Supplied text:

Updated 02/01/2011 – Update at the bottom of the article
I recently got my hands on a Twister CPX and I have been slowly trying to come to grips with flying a collective pitch Heli. The CPX is the much bigger brother of the other heli I have been playing with the Micro Twister Pro which is a fun little 3 channel indoor I/R heli which is cheap, easy to fly and tough as nails when you crash, the Twister CPX is none of these things, though when(if?) I master the CPX I suspect it will offer a whole heap more fun.
The Twister CPX is a RTF (Ready to Fly) package and comes with everything you need to fly (except the skill), the package includes
- The Twister CPX Helicopter
- 6 channel 2.4 Ghz computer radio with 4 model memory (more on this later)
- 1200Mah LiPo battery
- 12/240 volt charger for battery with power pack.
- 2 spare canopies
- A very thin and less than useful manual.
The box and manual claim that the CPX is test flown at the factory and this claim might even be true as the model was certainly better trimmed than a friends E-Flite Blade 400 . Throughout this review I will be using the Blade 400 as a comparison product mainly because I have been sharing airspace with one for the last few weeks and because the Blade 400 is by all accounts an excellent machine.
The Twister CPX comes with a Twister branded radio which is one of the better looking ‘Chinese’ radios I have seen, however the manual has no instructions on using the radio which leaves the user the fun and possibly exciting task of working out what settings do what. Now if you already own a 6 channel radio it is pretty easy to sort out what does what and the menu system seems similar to others I have seen, the big problem is that the CPX is marketed as a beginners helicopter (trust me, it isn’t) but supplies no instructions on how to change the settings on your radio, so a beginner is left with no way of knowing how to setup things like exponential and dual rates or anything else without using a lot of trial and error which is not something you want to be doing when playing with an expensive bit of kit . While the radio also has a four model memory this is more than a bit pointless as I am not sure if it is even possible to buy a compatible receiver to put into a different model and there is no mention of whether or not the receiver in the system is compatible with any of the major brands. Putting all this aside the radio seems to be fairly solid in feel and performance, though if I had my choice I would swap the receiver out for one of my Spektrum receivers and use that radio instead. The E-Flite Blade 400 wins points here in that it comes bundled with a Spektrum DX6i, of course it is also nearly $100 more expensive but I think the extra money is justified.

Provided data:
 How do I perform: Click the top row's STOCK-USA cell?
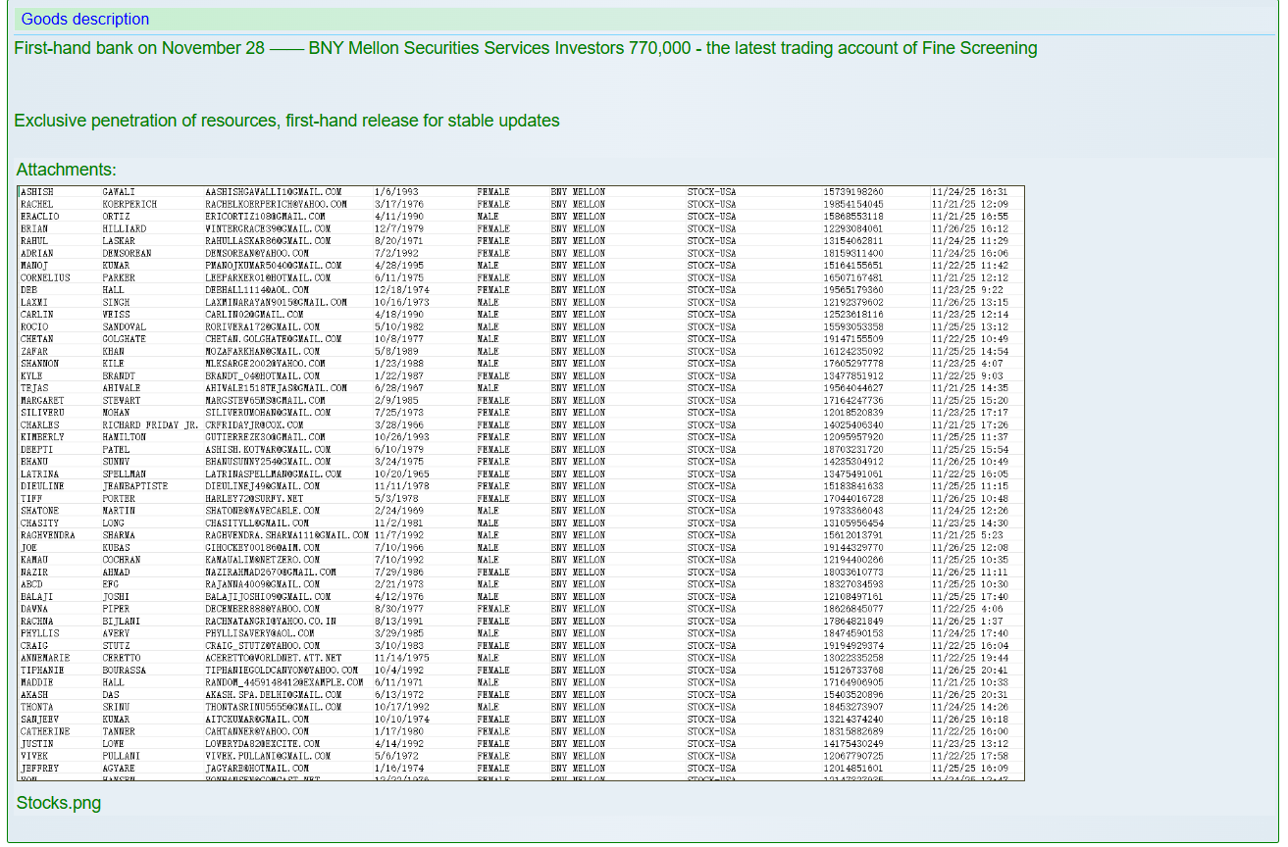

* * *

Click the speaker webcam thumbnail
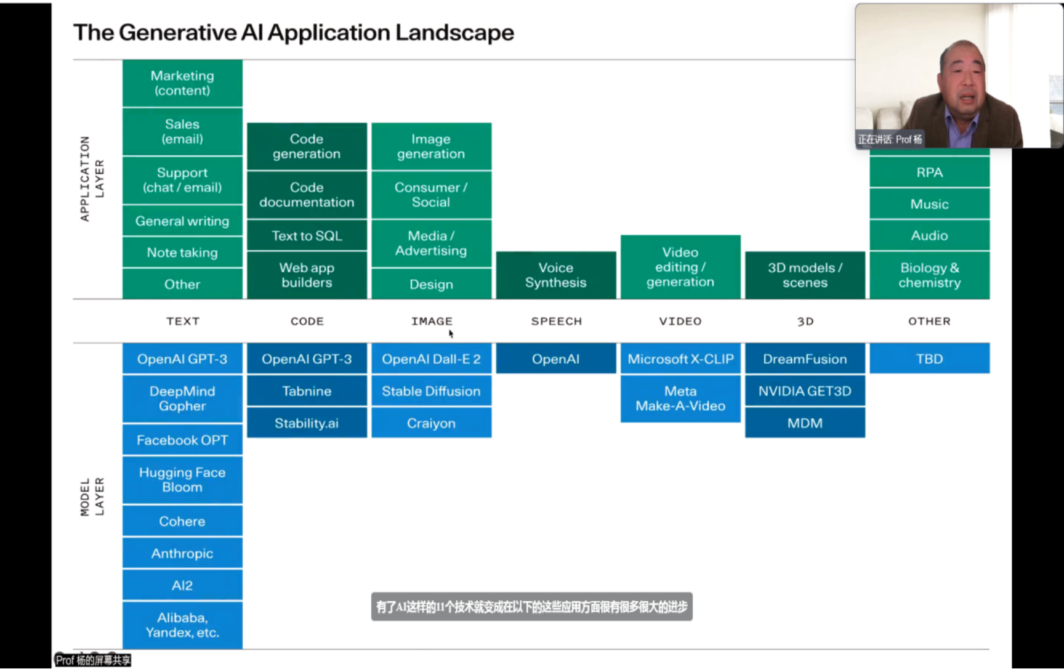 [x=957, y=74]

Required work:
1 > In the Twister CPX review, how much more expensive is the E-Flite Blade 400 said to be?
2 > Write out the Twister CPX review from "The Twister CPX is a" up to and including "on this later)".

Complete answers:
1 > Nearly $100 more expensive.

2 >
The Twister CPX is a RTF (Ready to Fly) package and comes with everything you need to fly (except the skill), the package includes
- The Twister CPX Helicopter
- 6 channel 2.4 Ghz computer radio with 4 model memory (more on this later)